Capitalism and free enterprise, depends on good government.  It is daunting that there still are people in key positions in society that religiously believe that we will solve the problem humanity is facing with Adam Smith’s fable of the invisible hand from the eighteenth century. Could it be because they have an invisible hand - in the cookie jar?

It is bizarre to now hear people calling for and applaud a lower Canadian versus US dollar.  Since one of the underlying causes to manufacturing sectors problem today was the low Canadian versus US dollar.  Artificially boosting competitiveness, made investment in R&D and new technology, to increase productivity less a priority, and promoted “brainless” branch plants and addicted industry to the US market.   Are we seeing the same mistakes being repeated again?    

What is needed is an industrial strategy and investment in socially relevant research and policies that address not the symptoms but the underlying causes that hamper investment in sustainable economic production, and employment. Not political patronized driven tax transfers to a few well connected people/companies, under the label of diversification, future, community or other so-called worthy causes. 

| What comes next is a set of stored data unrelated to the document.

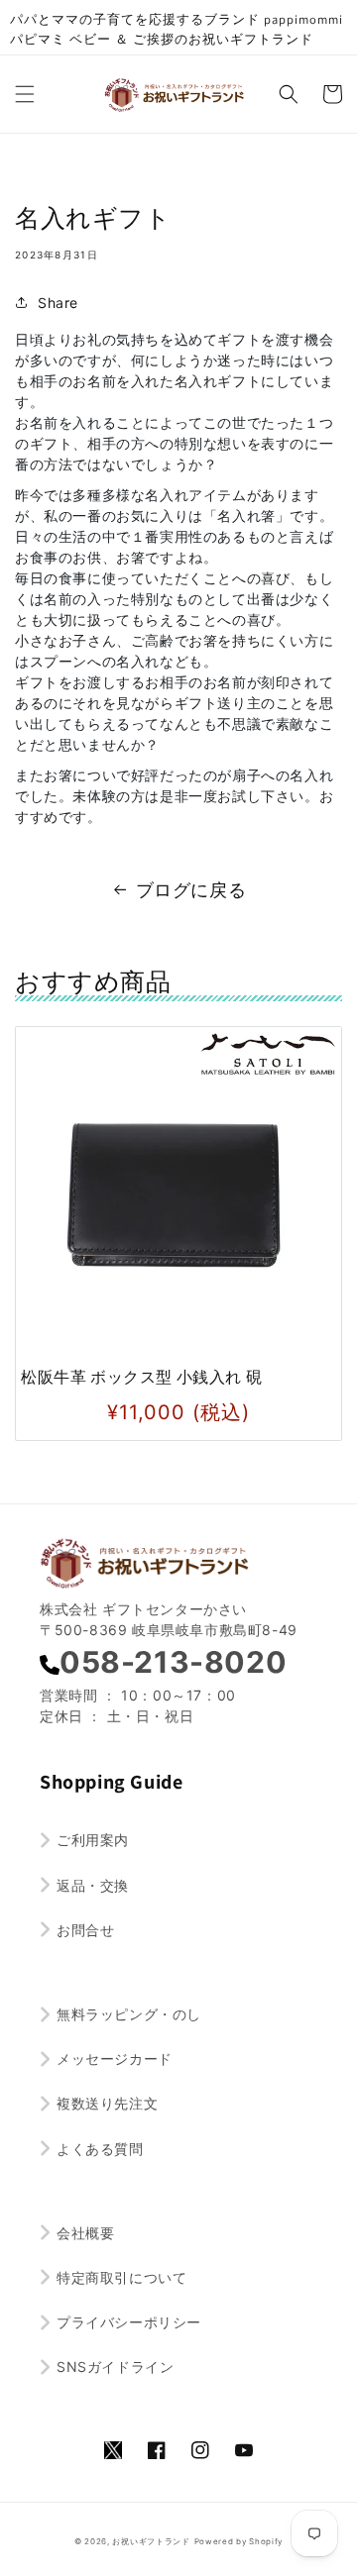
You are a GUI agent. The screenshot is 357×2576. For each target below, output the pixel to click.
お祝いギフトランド (150, 2541)
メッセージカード (115, 2058)
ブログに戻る (191, 889)
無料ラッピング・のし (129, 2014)
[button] (25, 94)
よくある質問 (100, 2148)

While fundamental systemic and structural “disease”, the real underlying cause to the problems in our economy, are left untreated causing adversity. Trade commissions, economic development officers and political cronies are traveling to China at the taxpayer’s expense-the culture of entitlement. Hard working members of the community volunteer time and effort to sit on committees to advise paid politicians, bureaucrats and their consultants on what they are paid to know, and what should have been done many years ago?  Politically, this is an old method of avoiding accountability to ensure that nobody is accountable – a rip-off. Why is society accepting this?  

Ultimately, the core message, or a reminder in this is, that the behaviour in government reflects the level of understanding and the moral and ethical value of the society that elected them.  Fifty-nine percent voter participation is a national shame - are we getting what we deserve?  Voting and social activism ensures that government meets its task in the economy after the election, and is a democratic privilege and obligation. Being concerned about the issues that truly matter for the present and future generations, and getting involved is what creates good government, and a better society.  Right-minded individual activism leads to consensus and creates positive change.  Get involved – use democracy or lose it.